_AIM OF THE TASK_: Starting at the line that contains "Open the ins-kqo423gp cloud server link", transcribe every remaining line of the data below exactly, and omit all pictures.

_EXCERPTED RECORDS_:
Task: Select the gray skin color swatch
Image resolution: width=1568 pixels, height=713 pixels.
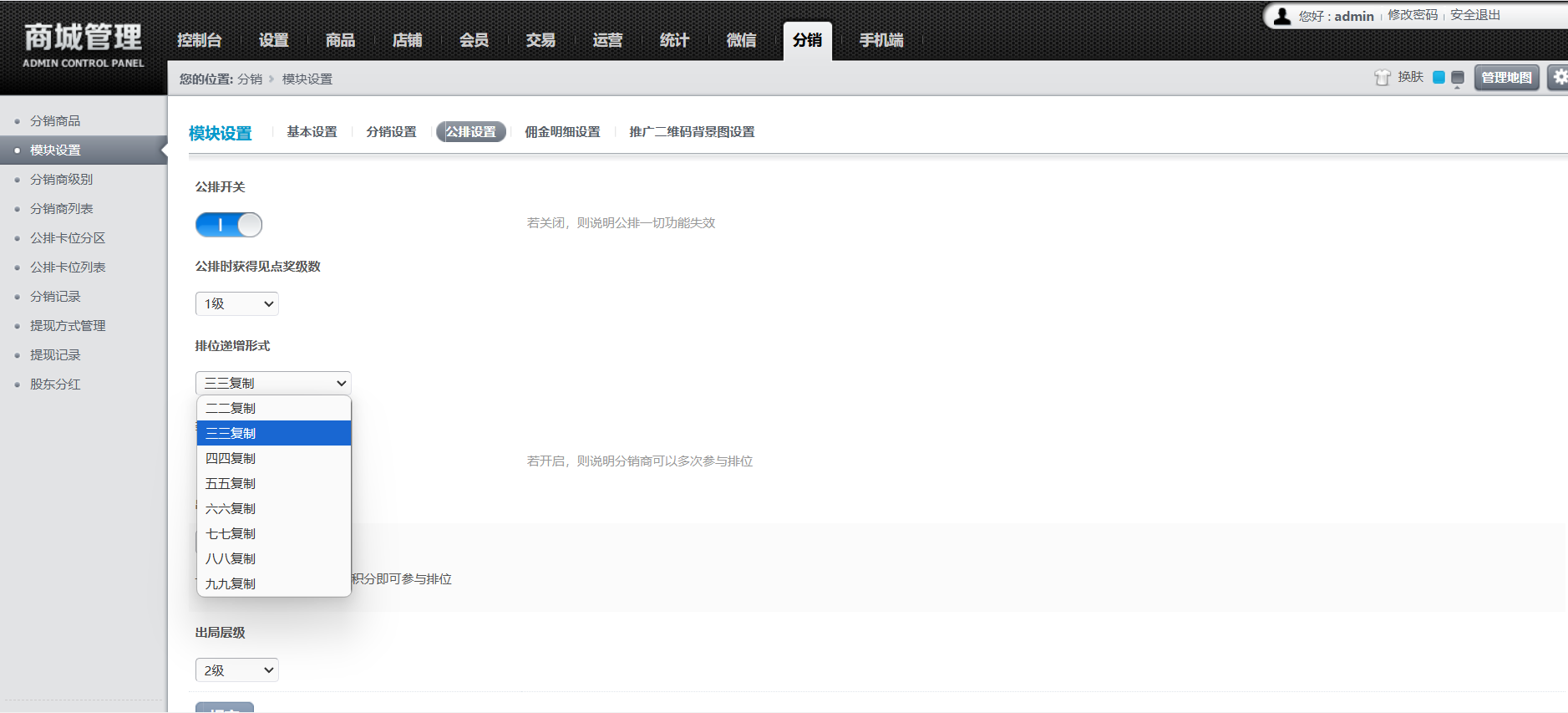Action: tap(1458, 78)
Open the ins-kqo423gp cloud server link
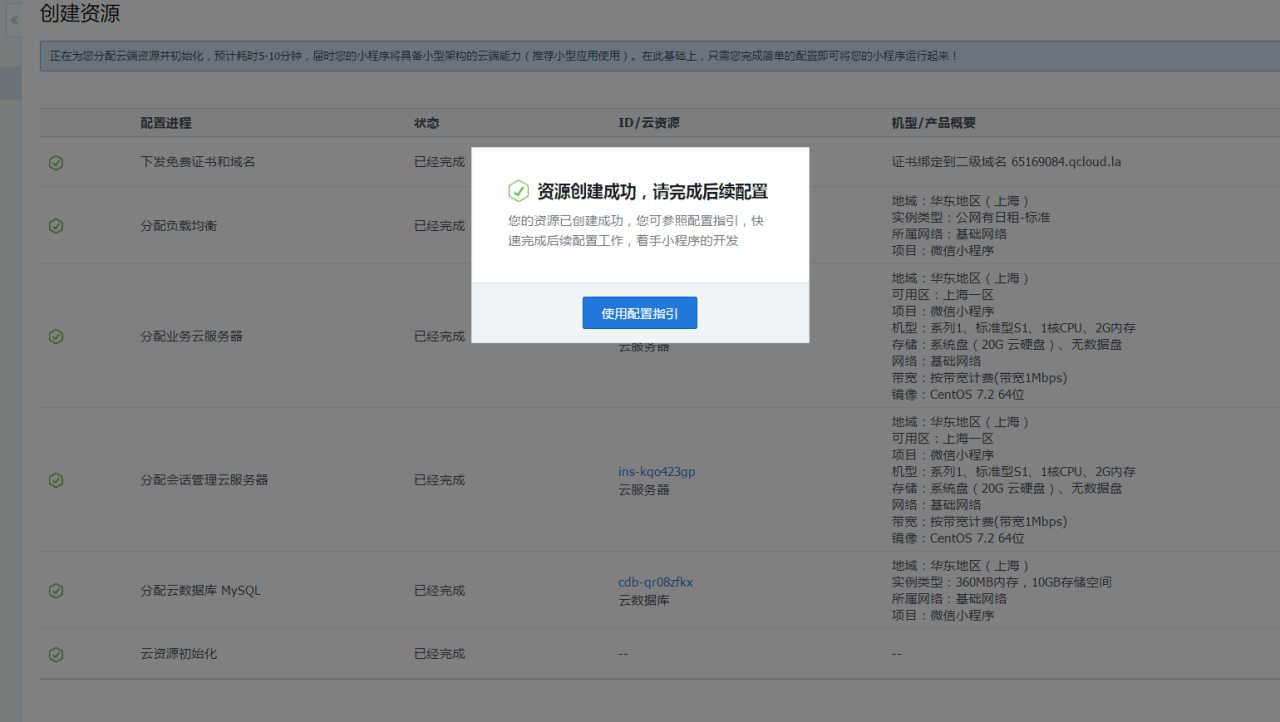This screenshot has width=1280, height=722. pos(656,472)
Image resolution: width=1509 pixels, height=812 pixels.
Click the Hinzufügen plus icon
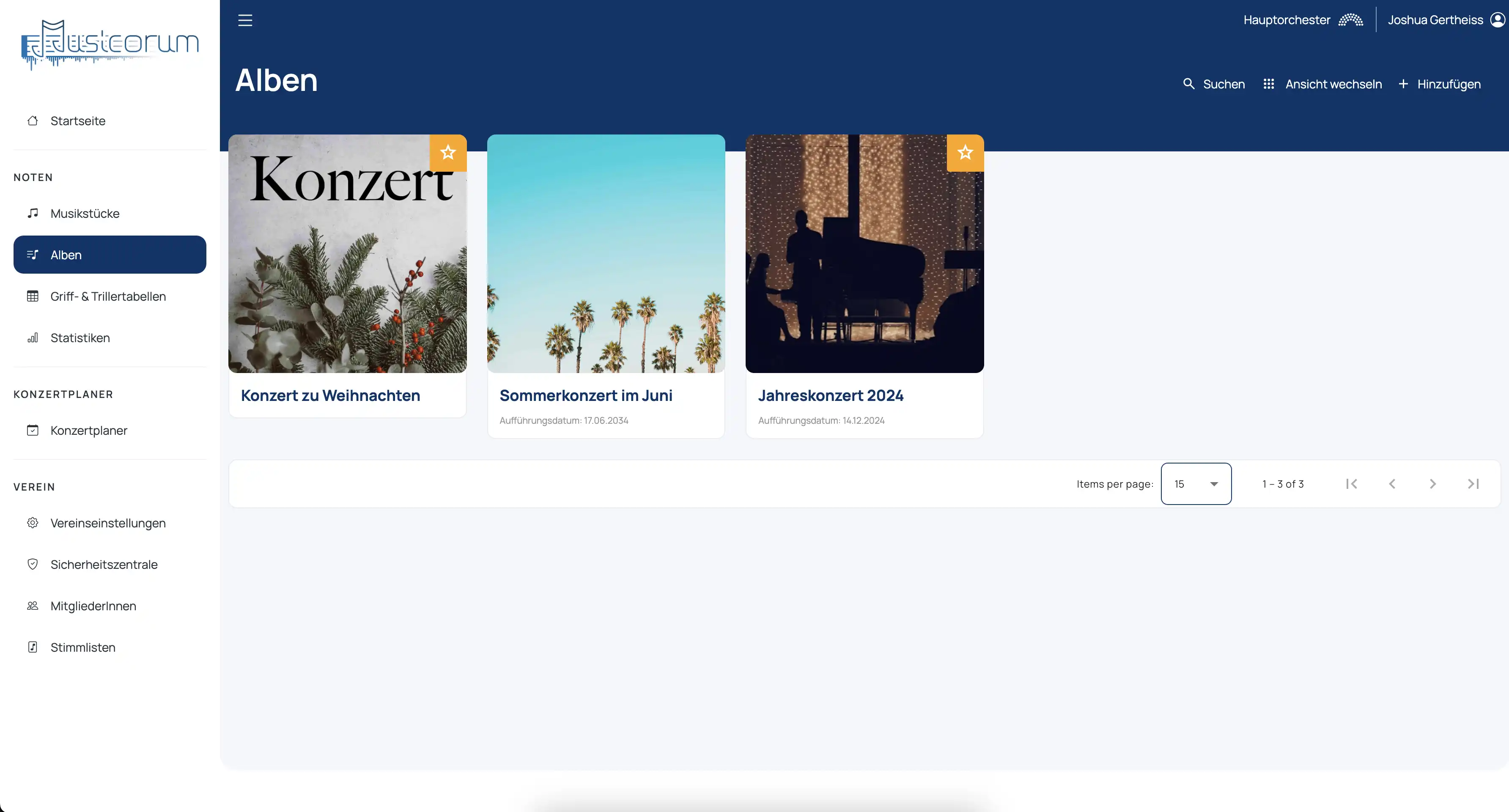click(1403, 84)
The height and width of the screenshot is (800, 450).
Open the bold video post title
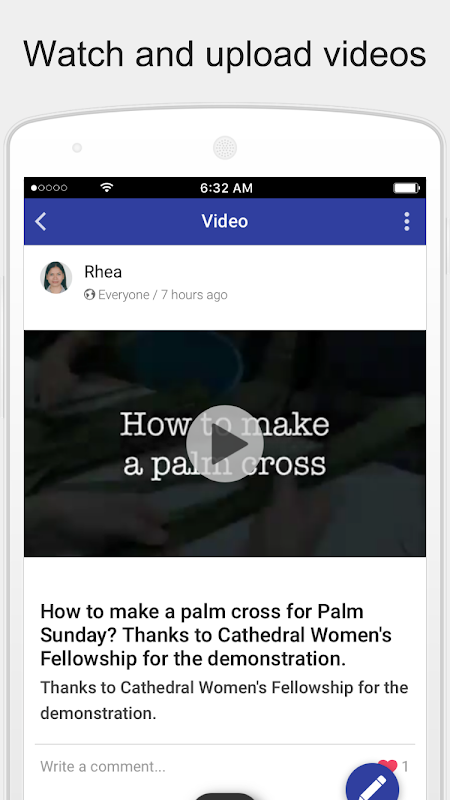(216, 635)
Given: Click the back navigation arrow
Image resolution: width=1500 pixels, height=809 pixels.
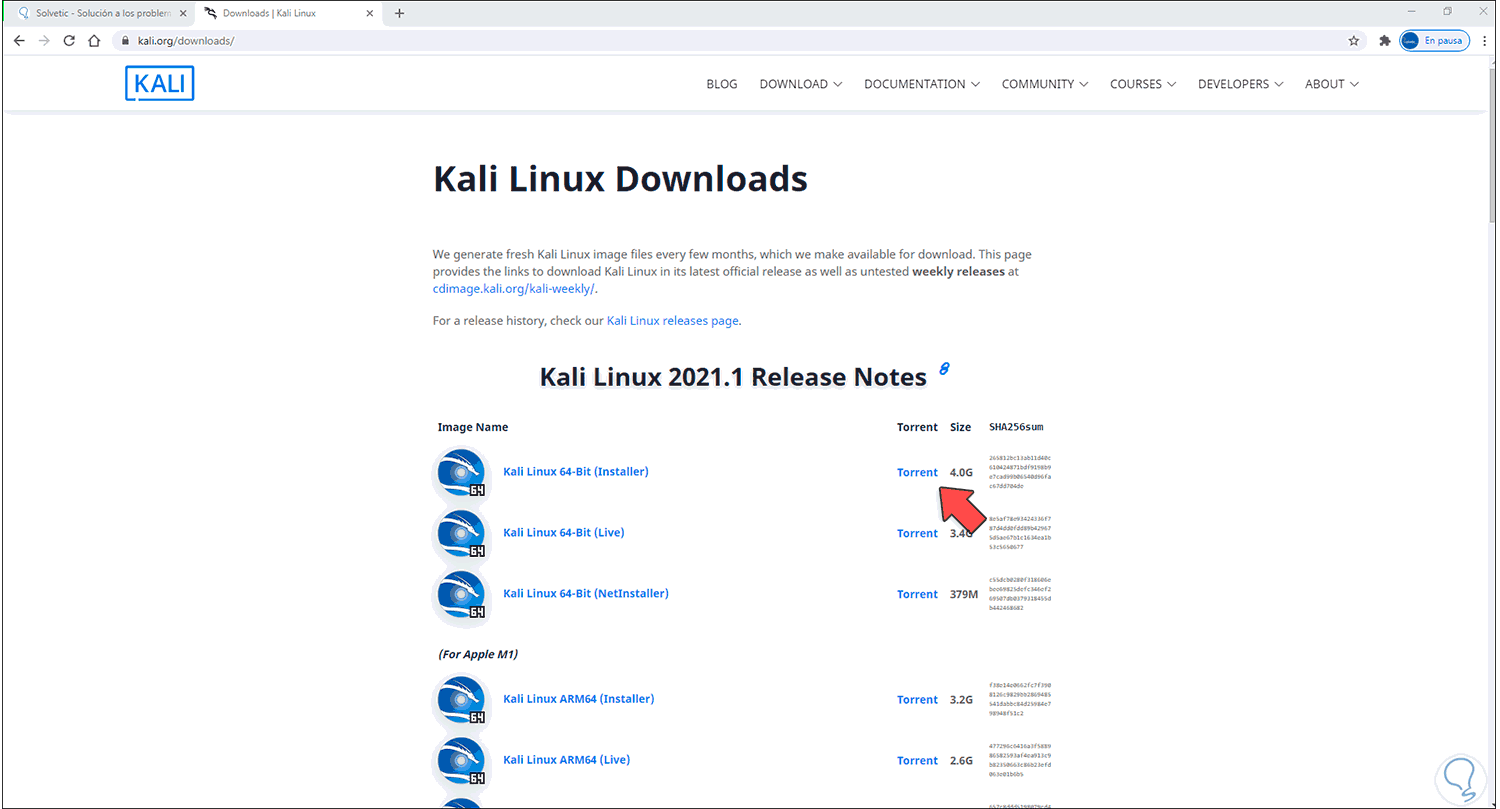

_PROBLEM SOLUTION_:
Open the ins-kqo423gp cloud server link
This screenshot has width=1280, height=722. pos(656,472)
Image resolution: width=1509 pixels, height=812 pixels.
Click the Hinzufügen plus icon
click(1403, 84)
The height and width of the screenshot is (800, 450).
Open the bold video post title
(216, 635)
Given: Click the back navigation arrow
Image resolution: width=1500 pixels, height=809 pixels.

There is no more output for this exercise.